DETAILED DESCRIPTION

[0034] As used in this document, the singular forms “a,” “an,” and “the” include plural references unless the context clearly dictates otherwise. Unless defined otherwise, all technical and scientific terms used herein have the same meanings as commonly understood by one of ordinary skill in the art. As used in this document, the term “comprising” means “including, but not limited to.” Definitions for additional terms that are relevant to this document are included at the end of this Detailed Description.

[0035] An “electronic device” or a “computing device” refers to a device that includes a processor and memory. Each device may have its own processor and/or memory, or the processor and/or memory may be shared with other devices as in a virtual machine or container arrangement. The memory will contain or receive programming instructions that, when executed by the processor, cause the electronic device to perform one or more operations according to the programming instructions.

[0036] The terms “memory,” “memory device,” “data store,” “data storage facility” and the like each refer to a non-transitory device on which computer-readable data, programming instructions or both are stored. Except where specifically stated otherwise, the terms “memory,” “memory device,” “data store,” “data storage facility” and the like are intended to include single device embodiments, embodiments in which multiple memory devices together or collectively store a set of data or instructions, as well as individual sectors within such devices.

[0037] The terms “processor” and “processing device” refer to a hardware component of an electronic device that is configured to execute programming instructions. Except where specifically stated otherwise, the singular term “processor” or “processing device” is intended to include both single-processing device embodiments and embodiments in which multiple processing devices together or collectively perform a process.

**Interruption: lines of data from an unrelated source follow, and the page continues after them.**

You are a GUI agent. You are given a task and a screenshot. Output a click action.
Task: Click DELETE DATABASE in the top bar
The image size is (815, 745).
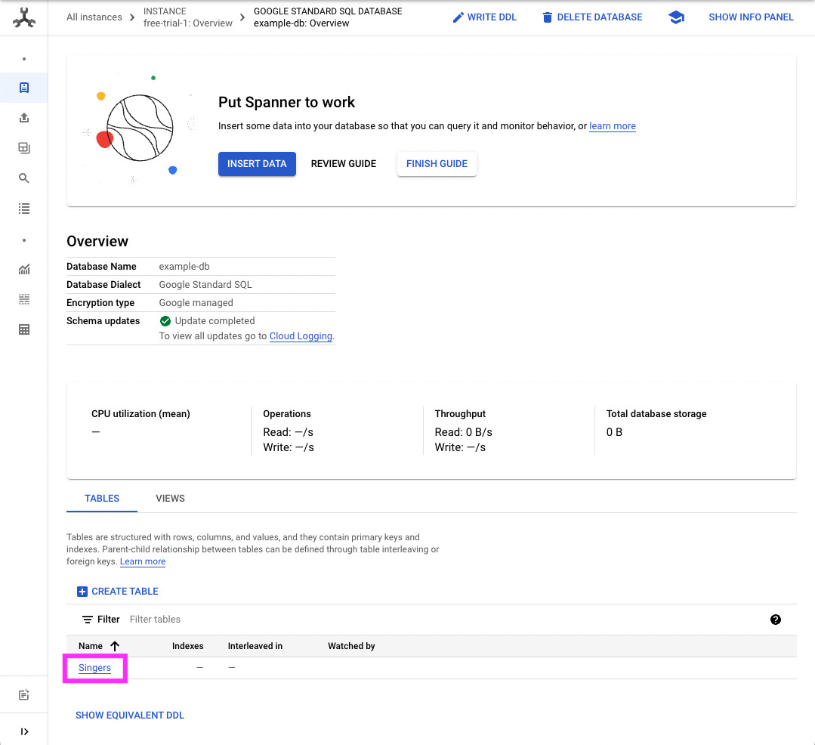(x=592, y=17)
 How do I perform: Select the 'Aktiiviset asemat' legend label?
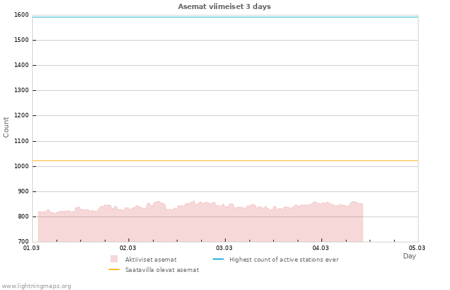(151, 259)
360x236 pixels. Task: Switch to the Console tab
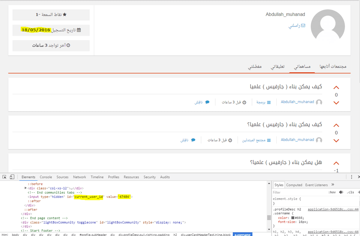pyautogui.click(x=46, y=177)
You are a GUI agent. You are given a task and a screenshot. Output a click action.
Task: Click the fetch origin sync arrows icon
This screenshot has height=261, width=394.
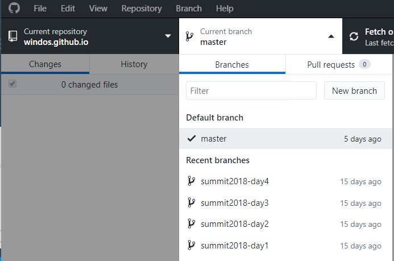354,36
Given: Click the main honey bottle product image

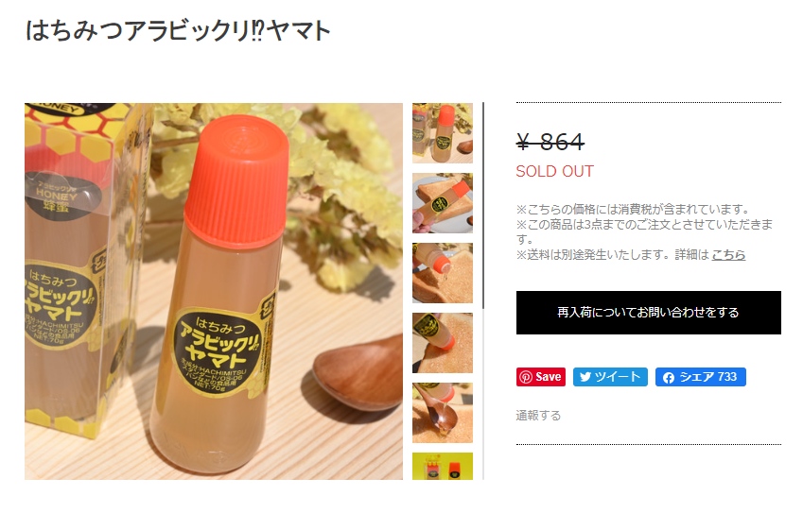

[0038] The term “vehicle” refers to any moving form of conveyance that is capable of carrying either one or more human occupants and/or cargo and is powered by any form of energy. The term “vehicle” includes, but is not limited to, cars, trucks, vans, trains, autonomous vehicles, aircraft, aerial drones and the like. An “autonomous vehicle” is a vehicle having a processor, programming instructions and drivetrain components that are controllable by the processor without requiring a human operator. An autonomous vehicle may be fully autonomous in that it does not require a human operator for most or all driving conditions and functions, or it may be semi- autonomous in that a human operator may be required in certain conditions or for certain operations, or that a human operator may override the vehicle’s autonomous system and may take control of the vehicle.

[0039] In this document, when terms such as “first” and “second” are used to modify a noun, such use is simply intended to distinguish one item from another, and is not intended to require a sequential order unless specifically stated. In addition, terms of relative position such as “vertical” and “horizontal”, or “front” and “rear”, when used, are intended to be relative to each other and need not be absolute, and only refer to one possible position of the device associated with those terms depending on the device’s orientation.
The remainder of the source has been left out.